Edsel Peña, who is very knowledgeable about IMS, always available, reliable, exacting about the details, and very kind! Edsel is finishing his six-year (double) term as IMS Executive Secretary. Thank you for your long commitment and dedication to IMS.

Former President Chris Burdzy, who is very knowledgeable and highly responsible about IMS, thinks logically, is meticulous about the details and gives constructive and honest advice. Thank you for all your time and dedication for IMS as President-Elect, President and Past President!

The 2022–23 IMS Executive Committee: [inset left] President-Elect Michael Kosorok, [standing, left to right] Executive Secretary Edsel Peña, Past-President Krzysztof (Chris) Burdzy, Program Secretary Annie Qu, President Peter Bühlmann, and [inset right] IMS Treasurer Jiashun Jin

Michael Kosorok (President-Elect), Annie Qu (Program Secretary), Jiashun Jin (Treasurer) as additional members of a very constructive Executive Committee.

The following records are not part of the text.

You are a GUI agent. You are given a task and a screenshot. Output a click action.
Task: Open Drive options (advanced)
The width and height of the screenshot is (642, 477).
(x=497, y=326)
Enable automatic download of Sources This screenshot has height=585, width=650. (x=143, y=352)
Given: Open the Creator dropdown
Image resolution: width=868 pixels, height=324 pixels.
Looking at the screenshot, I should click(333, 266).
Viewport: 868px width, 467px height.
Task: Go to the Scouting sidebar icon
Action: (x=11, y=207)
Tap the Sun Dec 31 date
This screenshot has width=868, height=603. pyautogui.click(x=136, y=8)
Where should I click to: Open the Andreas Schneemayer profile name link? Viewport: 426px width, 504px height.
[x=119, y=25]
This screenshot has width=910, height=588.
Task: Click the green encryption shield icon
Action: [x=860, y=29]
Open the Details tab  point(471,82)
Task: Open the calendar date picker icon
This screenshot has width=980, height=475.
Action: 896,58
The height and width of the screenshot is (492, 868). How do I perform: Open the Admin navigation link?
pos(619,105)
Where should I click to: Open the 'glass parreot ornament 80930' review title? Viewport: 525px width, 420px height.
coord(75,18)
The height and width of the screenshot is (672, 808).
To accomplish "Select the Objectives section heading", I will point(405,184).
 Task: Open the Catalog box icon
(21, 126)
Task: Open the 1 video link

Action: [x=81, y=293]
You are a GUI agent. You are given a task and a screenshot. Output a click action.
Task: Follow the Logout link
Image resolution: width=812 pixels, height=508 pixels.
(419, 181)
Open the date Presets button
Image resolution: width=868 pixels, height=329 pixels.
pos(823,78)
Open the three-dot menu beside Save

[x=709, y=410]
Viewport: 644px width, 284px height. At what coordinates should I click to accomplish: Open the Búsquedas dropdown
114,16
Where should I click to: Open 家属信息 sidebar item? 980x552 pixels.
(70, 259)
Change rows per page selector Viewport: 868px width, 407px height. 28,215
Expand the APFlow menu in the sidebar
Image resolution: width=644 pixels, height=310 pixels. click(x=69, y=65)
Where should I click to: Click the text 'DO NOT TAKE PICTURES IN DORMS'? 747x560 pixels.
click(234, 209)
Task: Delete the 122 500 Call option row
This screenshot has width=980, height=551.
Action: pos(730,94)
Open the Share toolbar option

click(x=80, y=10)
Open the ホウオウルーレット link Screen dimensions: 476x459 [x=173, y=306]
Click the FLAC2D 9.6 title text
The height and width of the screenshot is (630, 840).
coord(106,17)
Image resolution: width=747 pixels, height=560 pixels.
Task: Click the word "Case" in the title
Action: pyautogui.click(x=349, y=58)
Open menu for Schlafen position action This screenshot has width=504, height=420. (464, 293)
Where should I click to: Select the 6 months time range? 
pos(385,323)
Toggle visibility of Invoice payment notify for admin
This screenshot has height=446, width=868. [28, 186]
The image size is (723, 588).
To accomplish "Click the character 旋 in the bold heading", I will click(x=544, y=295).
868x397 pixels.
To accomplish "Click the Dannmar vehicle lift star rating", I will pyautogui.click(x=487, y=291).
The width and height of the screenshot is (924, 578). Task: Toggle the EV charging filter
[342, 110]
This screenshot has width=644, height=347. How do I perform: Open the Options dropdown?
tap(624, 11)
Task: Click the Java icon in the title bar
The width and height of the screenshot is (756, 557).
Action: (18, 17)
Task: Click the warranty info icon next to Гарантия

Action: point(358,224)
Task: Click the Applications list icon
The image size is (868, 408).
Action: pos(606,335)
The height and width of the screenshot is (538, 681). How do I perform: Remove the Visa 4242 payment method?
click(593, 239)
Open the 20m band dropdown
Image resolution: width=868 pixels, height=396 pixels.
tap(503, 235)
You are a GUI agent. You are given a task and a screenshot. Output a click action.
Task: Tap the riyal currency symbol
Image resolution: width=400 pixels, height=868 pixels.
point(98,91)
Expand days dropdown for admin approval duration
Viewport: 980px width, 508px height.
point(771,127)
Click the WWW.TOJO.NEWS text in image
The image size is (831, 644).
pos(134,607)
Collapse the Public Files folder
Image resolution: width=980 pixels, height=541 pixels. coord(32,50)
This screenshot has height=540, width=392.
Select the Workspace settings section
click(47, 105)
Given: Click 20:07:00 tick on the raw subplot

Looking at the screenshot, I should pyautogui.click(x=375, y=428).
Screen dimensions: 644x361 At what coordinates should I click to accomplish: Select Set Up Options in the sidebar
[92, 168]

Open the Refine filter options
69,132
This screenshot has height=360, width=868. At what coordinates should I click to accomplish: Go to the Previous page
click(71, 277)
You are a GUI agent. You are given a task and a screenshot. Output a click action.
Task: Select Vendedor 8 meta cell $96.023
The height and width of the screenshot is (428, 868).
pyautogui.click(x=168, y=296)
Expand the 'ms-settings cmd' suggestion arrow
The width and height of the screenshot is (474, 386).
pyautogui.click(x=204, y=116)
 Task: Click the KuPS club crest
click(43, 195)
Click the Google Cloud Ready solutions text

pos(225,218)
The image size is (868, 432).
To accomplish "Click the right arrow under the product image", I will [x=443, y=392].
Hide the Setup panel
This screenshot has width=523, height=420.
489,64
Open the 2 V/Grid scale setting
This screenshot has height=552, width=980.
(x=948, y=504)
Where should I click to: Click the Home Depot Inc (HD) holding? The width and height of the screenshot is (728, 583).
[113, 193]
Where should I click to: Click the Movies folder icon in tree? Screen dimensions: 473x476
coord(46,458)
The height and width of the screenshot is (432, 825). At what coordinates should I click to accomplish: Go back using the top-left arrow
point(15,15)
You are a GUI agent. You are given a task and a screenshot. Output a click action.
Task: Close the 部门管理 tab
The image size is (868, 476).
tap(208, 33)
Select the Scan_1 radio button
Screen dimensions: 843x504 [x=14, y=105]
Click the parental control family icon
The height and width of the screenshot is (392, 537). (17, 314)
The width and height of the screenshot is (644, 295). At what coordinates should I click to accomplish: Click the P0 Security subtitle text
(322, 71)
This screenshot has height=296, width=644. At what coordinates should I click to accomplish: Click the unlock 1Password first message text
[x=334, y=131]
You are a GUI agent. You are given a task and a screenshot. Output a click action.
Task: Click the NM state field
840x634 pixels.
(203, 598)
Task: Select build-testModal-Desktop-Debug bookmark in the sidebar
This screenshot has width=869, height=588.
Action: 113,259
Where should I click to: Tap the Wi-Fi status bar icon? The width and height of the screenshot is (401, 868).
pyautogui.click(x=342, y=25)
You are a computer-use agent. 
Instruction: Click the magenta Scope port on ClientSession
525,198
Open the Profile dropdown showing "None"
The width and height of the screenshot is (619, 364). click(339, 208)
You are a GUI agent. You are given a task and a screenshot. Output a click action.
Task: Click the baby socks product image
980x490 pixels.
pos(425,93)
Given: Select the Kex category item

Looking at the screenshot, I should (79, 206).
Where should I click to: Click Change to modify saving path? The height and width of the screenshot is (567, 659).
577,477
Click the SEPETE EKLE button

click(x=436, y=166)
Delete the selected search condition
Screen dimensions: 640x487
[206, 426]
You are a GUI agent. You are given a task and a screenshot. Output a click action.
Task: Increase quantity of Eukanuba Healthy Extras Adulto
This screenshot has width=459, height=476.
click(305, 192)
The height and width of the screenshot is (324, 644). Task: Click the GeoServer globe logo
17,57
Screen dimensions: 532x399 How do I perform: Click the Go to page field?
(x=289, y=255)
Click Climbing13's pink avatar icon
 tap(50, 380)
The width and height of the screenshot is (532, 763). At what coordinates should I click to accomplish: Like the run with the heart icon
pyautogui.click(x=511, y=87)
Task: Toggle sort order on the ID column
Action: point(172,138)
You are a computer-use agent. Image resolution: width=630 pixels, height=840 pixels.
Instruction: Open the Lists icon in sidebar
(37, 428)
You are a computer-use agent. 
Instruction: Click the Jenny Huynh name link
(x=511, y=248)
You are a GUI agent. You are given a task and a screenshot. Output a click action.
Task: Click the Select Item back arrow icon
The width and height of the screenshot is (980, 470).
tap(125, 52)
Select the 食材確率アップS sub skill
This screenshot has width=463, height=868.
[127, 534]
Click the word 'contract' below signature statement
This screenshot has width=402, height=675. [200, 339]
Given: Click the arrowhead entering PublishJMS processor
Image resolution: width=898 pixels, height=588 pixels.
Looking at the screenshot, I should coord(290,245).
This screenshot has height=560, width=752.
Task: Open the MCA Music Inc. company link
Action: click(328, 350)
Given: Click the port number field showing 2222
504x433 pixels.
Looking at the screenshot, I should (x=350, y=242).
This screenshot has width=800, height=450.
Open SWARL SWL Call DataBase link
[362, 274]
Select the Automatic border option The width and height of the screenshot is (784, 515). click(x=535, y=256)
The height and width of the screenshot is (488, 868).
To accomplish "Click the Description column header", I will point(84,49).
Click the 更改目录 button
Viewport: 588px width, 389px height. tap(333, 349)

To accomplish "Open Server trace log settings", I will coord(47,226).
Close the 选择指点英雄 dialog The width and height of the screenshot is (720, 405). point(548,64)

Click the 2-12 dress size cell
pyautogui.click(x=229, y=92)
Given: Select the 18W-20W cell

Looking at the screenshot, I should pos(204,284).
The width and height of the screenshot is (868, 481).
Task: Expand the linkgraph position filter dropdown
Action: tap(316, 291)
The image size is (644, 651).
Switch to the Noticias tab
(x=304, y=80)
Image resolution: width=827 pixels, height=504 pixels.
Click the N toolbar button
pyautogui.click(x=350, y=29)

Our team members over very many years: Patrick Kelly (IMS Production Editor), Laila Lunderman (Webmaster), Geri and Krissi Mattson (of Mattson Publishing Services), Larissa Puryear (Dues and Subscriptions, LP Society Services)

 

…and, last but not least: you, the 4,670 members! Including a huge number of reviewers, associate and co-editors, committee members for many tasks (meetings, awards, outreach, DEI, …)

As IMS President I could see the true reality behind the curtain: that IMS crucially depends on the work from all these very many volunteers. I am deeply impressed and grateful for all the excellent work you do for IMS. Thank you!